Thinking of riding your bike as an option to commuting to work? Considering more biking this year just as a way to stay in shape? No matter why you’re going to ride more, you need to be aware of the risks of doing so. And, if you’re a male cyclist, those risks are higher than they are for your female counterparts.
One way to consider the risk is just to look at the fatalities per year. This information is tracked by the Highway Loss Data Institute, which is part of the Insurance Institute for Highway Safety (IIHS). They track all manner of statistics — total deaths, DUI-related deaths, etc. — and one is the number of cyclists who pass away, split by gender. For men in 2018, the total came to 735 people. For women, it was just 114. While almost 850 people passed away, the majority — by a lot — were men.

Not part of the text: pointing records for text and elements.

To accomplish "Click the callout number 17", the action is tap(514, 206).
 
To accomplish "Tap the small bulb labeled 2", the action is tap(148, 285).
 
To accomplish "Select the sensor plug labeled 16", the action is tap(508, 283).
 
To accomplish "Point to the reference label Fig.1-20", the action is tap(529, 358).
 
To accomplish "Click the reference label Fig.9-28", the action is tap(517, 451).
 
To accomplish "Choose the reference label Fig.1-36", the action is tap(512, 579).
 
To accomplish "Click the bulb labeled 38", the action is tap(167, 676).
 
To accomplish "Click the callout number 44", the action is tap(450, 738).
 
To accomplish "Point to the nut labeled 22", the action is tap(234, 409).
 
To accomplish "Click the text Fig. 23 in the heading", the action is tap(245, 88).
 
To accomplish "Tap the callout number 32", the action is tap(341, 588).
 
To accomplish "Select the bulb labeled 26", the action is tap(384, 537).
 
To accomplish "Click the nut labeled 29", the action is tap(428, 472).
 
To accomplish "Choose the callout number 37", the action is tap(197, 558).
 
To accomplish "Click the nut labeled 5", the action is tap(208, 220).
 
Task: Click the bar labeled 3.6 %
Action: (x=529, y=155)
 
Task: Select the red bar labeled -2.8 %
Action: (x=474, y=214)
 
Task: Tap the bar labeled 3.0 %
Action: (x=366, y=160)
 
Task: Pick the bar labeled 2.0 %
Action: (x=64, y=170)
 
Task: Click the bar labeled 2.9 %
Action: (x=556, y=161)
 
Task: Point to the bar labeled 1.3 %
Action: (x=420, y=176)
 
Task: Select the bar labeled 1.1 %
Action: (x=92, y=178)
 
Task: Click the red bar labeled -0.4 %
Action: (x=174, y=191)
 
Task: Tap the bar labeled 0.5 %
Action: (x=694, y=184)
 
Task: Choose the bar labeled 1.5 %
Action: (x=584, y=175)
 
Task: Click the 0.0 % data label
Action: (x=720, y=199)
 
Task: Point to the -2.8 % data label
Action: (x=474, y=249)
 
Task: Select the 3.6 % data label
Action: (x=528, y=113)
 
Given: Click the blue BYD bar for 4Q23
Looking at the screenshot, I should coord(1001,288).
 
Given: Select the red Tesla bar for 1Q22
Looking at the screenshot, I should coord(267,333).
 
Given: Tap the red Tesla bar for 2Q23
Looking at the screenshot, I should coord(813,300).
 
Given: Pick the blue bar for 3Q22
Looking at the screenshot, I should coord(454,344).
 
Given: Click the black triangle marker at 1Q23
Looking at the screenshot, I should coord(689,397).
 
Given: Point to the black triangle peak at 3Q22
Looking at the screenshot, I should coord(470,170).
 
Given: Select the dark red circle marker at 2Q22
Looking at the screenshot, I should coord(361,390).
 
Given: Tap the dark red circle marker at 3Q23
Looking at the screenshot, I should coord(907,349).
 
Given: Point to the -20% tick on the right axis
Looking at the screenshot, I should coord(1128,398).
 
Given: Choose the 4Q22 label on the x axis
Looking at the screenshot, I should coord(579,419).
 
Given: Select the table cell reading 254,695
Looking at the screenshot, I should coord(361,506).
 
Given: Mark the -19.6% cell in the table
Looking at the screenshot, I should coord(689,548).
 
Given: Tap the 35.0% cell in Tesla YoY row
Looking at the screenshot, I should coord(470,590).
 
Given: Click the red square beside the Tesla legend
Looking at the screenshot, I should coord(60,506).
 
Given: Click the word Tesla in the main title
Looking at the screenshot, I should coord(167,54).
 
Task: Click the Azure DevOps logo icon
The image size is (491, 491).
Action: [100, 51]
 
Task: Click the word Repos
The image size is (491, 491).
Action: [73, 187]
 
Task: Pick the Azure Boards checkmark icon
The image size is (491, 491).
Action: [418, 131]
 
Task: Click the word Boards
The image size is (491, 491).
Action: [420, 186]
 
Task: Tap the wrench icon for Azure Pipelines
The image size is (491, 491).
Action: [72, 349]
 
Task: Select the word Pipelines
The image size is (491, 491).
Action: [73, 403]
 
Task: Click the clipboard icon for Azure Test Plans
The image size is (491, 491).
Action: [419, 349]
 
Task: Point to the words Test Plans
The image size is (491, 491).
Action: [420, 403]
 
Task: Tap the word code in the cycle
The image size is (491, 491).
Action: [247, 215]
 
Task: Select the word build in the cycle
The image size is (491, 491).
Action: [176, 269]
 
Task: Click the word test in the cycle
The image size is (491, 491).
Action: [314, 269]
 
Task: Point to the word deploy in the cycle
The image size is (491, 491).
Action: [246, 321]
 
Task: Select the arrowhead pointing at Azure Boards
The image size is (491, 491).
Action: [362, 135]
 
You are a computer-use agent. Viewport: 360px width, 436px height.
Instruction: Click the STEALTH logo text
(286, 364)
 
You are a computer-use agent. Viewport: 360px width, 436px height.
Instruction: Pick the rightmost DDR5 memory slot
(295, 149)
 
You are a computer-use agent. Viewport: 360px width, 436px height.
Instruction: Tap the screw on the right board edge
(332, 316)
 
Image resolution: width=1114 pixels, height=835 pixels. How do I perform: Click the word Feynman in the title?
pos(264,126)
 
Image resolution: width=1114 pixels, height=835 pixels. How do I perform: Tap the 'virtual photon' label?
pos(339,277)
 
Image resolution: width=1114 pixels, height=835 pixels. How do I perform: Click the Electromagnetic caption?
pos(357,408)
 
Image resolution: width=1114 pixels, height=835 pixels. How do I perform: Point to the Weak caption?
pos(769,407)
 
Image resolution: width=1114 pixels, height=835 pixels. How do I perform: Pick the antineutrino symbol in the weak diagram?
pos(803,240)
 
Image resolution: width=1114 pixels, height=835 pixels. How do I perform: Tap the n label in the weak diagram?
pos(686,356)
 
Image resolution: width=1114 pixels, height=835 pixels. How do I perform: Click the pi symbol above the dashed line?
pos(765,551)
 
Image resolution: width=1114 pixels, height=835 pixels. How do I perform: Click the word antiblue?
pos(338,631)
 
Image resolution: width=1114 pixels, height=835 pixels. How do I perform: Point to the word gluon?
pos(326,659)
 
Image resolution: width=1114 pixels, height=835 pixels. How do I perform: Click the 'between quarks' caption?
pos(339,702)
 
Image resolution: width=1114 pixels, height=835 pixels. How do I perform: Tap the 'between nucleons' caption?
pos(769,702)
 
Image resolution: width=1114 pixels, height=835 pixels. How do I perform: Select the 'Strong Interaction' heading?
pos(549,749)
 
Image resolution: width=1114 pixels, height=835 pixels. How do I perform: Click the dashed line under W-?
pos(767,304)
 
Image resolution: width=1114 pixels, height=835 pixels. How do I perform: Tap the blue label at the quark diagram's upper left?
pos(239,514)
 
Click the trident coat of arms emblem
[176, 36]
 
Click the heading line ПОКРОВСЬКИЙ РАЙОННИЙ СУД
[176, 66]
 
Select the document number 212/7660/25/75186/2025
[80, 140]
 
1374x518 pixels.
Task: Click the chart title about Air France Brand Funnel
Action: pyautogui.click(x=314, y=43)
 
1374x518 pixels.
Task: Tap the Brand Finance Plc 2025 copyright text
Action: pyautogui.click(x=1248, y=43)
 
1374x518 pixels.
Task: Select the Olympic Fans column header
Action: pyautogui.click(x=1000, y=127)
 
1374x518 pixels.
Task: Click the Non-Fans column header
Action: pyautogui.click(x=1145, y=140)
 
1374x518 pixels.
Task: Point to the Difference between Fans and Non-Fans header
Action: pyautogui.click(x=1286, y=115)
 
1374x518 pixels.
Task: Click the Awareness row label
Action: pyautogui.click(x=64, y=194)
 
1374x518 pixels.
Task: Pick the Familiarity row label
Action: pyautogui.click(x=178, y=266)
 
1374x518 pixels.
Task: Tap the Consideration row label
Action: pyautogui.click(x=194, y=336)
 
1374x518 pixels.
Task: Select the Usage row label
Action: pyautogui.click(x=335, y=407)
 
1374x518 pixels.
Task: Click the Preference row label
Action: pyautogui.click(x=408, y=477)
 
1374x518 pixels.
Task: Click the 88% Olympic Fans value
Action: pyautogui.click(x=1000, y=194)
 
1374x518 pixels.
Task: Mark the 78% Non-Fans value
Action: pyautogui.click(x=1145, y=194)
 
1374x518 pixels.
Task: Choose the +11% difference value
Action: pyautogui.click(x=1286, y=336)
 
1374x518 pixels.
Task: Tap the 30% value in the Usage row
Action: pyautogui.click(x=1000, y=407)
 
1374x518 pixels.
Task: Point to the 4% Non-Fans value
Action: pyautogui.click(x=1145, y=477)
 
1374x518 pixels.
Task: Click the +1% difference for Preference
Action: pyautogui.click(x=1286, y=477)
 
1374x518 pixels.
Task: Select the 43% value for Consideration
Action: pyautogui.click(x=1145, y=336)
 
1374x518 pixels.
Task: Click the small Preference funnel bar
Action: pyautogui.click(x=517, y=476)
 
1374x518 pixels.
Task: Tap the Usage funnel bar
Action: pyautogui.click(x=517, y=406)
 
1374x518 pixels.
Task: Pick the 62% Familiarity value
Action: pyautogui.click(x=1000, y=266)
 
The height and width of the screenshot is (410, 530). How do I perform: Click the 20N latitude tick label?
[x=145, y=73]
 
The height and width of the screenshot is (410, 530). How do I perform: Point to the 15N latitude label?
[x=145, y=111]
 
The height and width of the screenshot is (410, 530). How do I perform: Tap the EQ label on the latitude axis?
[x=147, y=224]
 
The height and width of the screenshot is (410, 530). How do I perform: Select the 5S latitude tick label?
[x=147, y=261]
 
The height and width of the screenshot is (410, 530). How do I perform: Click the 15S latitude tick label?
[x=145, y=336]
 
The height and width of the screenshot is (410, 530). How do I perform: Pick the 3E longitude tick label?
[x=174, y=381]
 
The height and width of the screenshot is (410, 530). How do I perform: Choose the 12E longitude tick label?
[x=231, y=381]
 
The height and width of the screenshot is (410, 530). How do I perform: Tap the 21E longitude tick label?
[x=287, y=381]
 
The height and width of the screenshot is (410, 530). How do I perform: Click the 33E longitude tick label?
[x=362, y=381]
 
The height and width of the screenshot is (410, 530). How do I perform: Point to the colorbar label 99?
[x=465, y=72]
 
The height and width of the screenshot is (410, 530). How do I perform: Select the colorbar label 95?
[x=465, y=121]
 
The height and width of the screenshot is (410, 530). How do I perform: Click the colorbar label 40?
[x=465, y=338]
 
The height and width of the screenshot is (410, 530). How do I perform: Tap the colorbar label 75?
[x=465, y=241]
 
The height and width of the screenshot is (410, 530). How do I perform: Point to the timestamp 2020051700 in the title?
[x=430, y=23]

This is certainly not new. The year before, in 2017, a total of 708 men died and only 89 women. In 2016, the difference was 714 to 128. You can go back as far as 1975, which is the most distant year for which they present these statistics, and there is never a single year in which more female cyclists pass away in car accidents. In 1975, the cycling community lost 820 men and 183 women.
The concerning picture that these trends paint is not just that men face greater risks, but that hundreds of cyclists — of both genders — continue dying every year. The families of those who do, along with cyclists who survive and suffer serious injuries, need to know what legal rights they have.